Collected data entries
· · · · · · ·

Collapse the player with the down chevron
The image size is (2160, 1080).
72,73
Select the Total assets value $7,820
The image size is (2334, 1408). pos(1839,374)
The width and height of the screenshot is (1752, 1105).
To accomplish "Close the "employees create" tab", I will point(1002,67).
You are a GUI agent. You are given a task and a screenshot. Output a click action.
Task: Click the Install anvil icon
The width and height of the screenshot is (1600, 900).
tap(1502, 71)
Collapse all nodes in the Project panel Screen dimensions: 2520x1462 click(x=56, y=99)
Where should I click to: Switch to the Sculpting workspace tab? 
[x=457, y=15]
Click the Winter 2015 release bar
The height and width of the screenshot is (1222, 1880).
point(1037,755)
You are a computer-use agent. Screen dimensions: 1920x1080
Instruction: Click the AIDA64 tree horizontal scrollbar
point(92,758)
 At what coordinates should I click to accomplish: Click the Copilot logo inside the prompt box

· · · · · · ·

[Activity] A single figure is required: how many lines above contain the word "accomplish".

[Solved problem] 2